Paroisse Saint Martin de la plaine de Valence
Paroisse Saint Martin de la plaine de Valence


Marcher sur la mer.
 

9/8/14 -

Décidément, Jésus ne fait rien pour entretenir sa popularité ! Franchement, qu’est-ce qui lui prend de casser ainsi une ambiance aussi favorable à sa cause ? On était de si joyeuse humeur après la multiplication des pains. N’était-ce pas le moment de prolonger la fête et d’engranger les bénéfices de ce beau succès ? Au lieu de cela, il rompt le charme et oblige ses disciples à prendre la mer, comme ça, sans transition, tandis que lui se rend dans la montagne. Pourquoi cette brusquerie ? Comme s’il avait peur que la foule rassasiée ne s’endorme de satisfaction. Et pourquoi, surtout, cette séparation terre/mer, lui seul d’un côté, les disciples de l’autre ? Sans compter qu’il y a danger à affronter, le soir, des eaux aussi tumultueuses. Des pêcheurs expérimentés ne partent pas en mer quand les vagues sont démontées. Mais la théologie a ses raisons que la raison ne connaît pas…
« Vers la fin de la nuit, Jésus vint vers eux en marchant sur la mer. » Comme si de rien n’était ! On comprend le bouleversement des disciples. Déjà tout retournés – toute une nuit ! – par l’affolement des flots, c’est à l’intérieur qu’une nouvelle tempête s’affole, bien plus inquiétante que l’autre : qui est-il celui-là qui calme le vent et grimpe dans la barque comme si elle était à quai ?

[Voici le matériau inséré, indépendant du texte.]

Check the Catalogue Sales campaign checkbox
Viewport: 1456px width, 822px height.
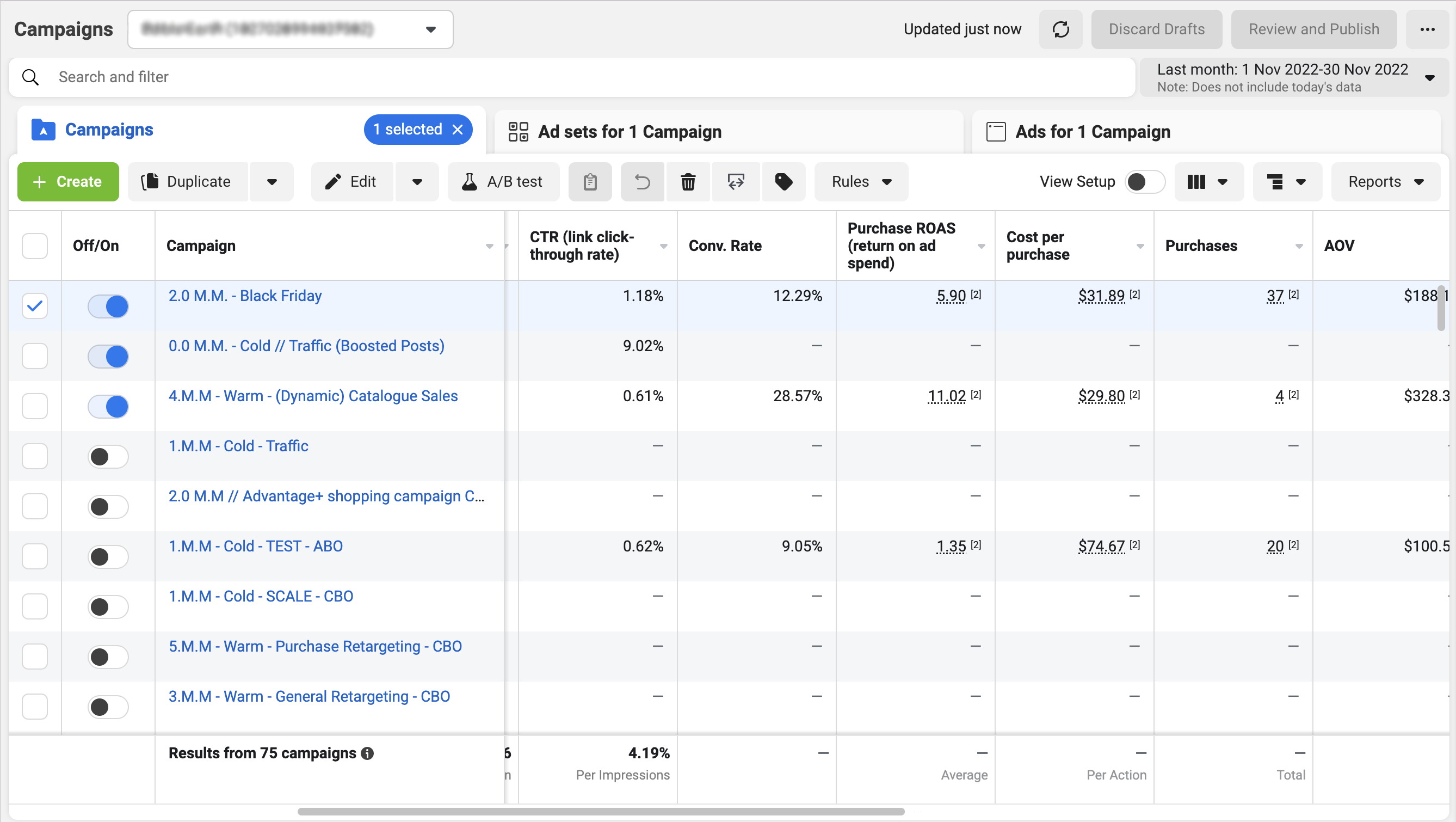[x=35, y=407]
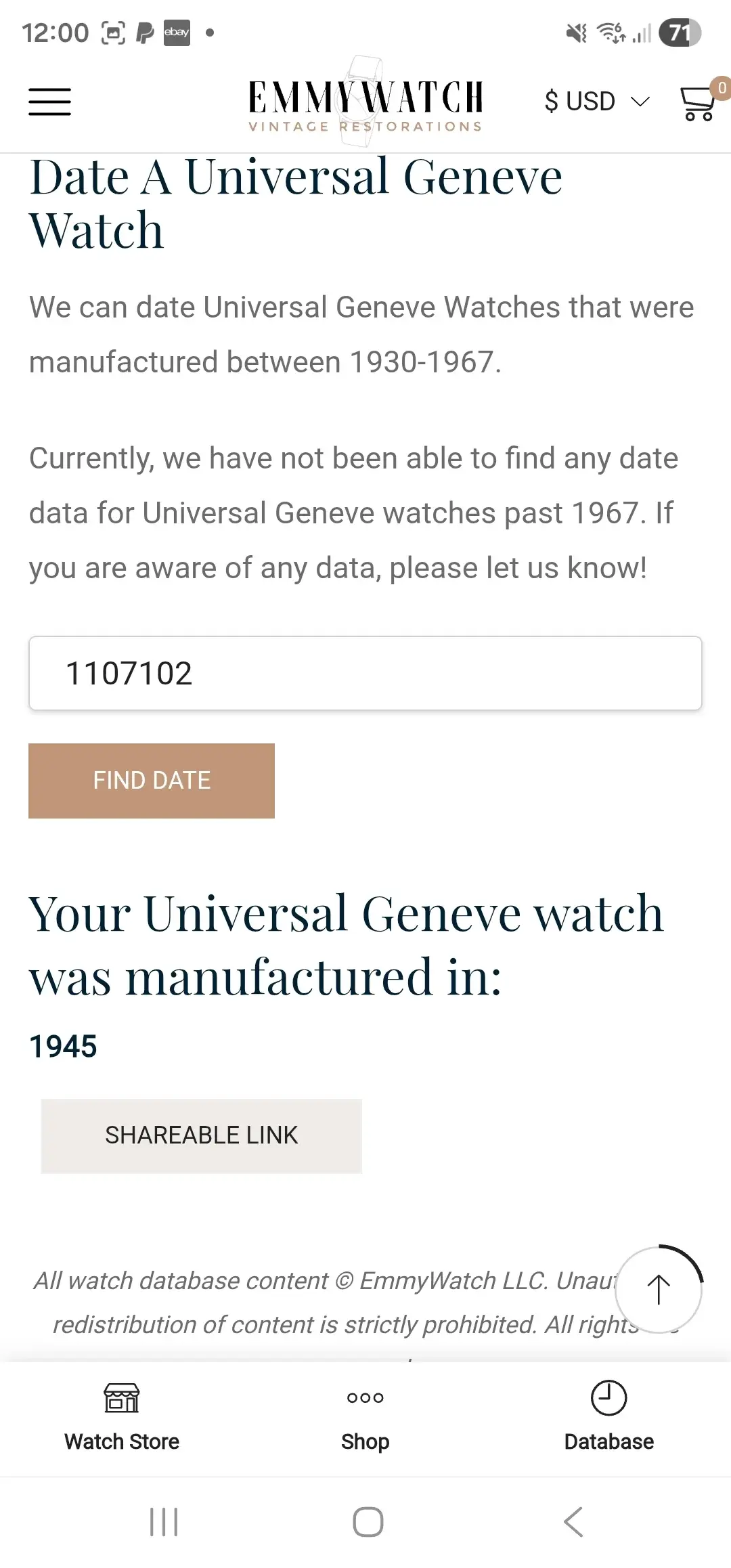
Task: Open the hamburger navigation menu
Action: pyautogui.click(x=49, y=102)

Matthieu connaît bien ses classiques. En bon pèlerin de la Bible, il a fréquenté les routes qui évoquent la victoire de Dieu sur les eaux et il sait qu’à plusieurs endroits du texte sacré « Dieu marche sur les hauteurs de la mer » (en Job 9, 8 par exemple, ou en Siracide 24, 5). Mais le premier évangéliste maîtrise aussi l’art de la catéchèse pour temps troublés. S’adressant à la communauté naissante, il voit bien que la barque des premiers chrétiens doit faire face à des vents contraires.
Alors, il place sur les lèvres de Jésus des mots tout simples en apparence mais chargés de transcendance : « N’ayez pas peur ! C’est moi ! » Il parle comme Dieu ! Car en grec, « C’est moi » veut dire « Je suis », c’est-à-dire Jhvh, le nom divin qu’on ne prononce pas…

Ne pas avoir peur quand la mer se déchaîne me remet en mémoire le bouleversant témoignage du P. Philippe Bacq. Atteint d’un cancer de la gorge et devenu aphone, il ne parlait plus que par écrit. À l’hôpital, pour engager le dialogue avec ses visiteurs, il avait constitué deux petits tas de fiches. Sur celles de gauche, des questions qu’il choisissait en fonction de l’interlocuteur ; sur celles de droite des réponses aux questions que les gens lui posaient d’habitude. « Par exemple, explique-t-il, sur une des fiches, je posais la question : ”Vais-je pouvoir reparler ? J’ai peur.” La plupart répondaient : “Mais oui, Philippe, évidemment, confiance.” Alors, je leur donnais une seconde fiche : “Comment le savez-vous ?” Seul un visiteur m’a répondu : “Je ne sais pas si tu pourras reparler mais ce que tu vis maintenant, comme tu le vis, nous aide pour le jour où nous serons nous-mêmes en difficulté.” Cette parole m’a fait grand bien, poursuit Philippe Bacq. Elle ne donne pas un sens à la souffrance, mais elle donne un sens à ce que je suis devenu dans la maladie. » Quelle leçon ! Mais quelle exigence aussi.

Marcher sur la mer de la souffrance et ne pas encourager la légèreté pour masquer sa peur.

Marcher sur la mer et oser affronter l’inquiétude et l’incertitude, jusqu’à rejoindre l’autre dans la barque de son angoisse.